Son más de doscientos los propietarios que, tras años de litigios, tramitan ahora la valoración de sus parcelas para remitírselas al Tribunal Superior de Xustiza de Galicia. Al precio final, que multiplica por cuatro el establecido inicialmente -de 6,29 a 25,90 euros-, habrá que sumar el correspondiente al retraso en los pagos.
Según las estimaciones de la asociación de afectados, los intereses de demora suponen ya cerca del 30% del valor de sus fincas, por las que, hasta el momento, solo han recibido el precio fijado inicialmente por metro cuadrado.
El pago de los intereses de demora no será el único gasto adicional derivado de años de juicios. El Supremo condena al Concello de Miño a pagar las costas judiciales, dado que Fadesa desistió mediado el recurso. Así lo establece en los últimos nueve fallos dictados -y cuyo dictamen se extenderá previsiblemente al resto de los resoluciones particulares pendientes-. La sentencia del Supremo fija en un máximo de 2.500 euros la minuta del letrado "dada la entidad del recurso y la dificultad del mismo".
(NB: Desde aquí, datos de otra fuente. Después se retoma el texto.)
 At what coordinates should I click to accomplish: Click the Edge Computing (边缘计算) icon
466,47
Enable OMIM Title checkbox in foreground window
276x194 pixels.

A falta de un cálculo definitivo, los afectados estiman que el Ayuntamiento podría verse obligado a desembolsar más de 200.000 euros, a razón de 1.000 euros por recurso. Consultado ayer sobre el asunto, el Ayuntamiento de Miño, que preside el popular Juan Maceiras, negó estar al corriente de los últimos fallos del Supremo, dictados a mediados del pasado mes, y que desestimaban su alegato de unificación de doctrina y censuraba la falta de "precisión y concreción" de sus argumentos.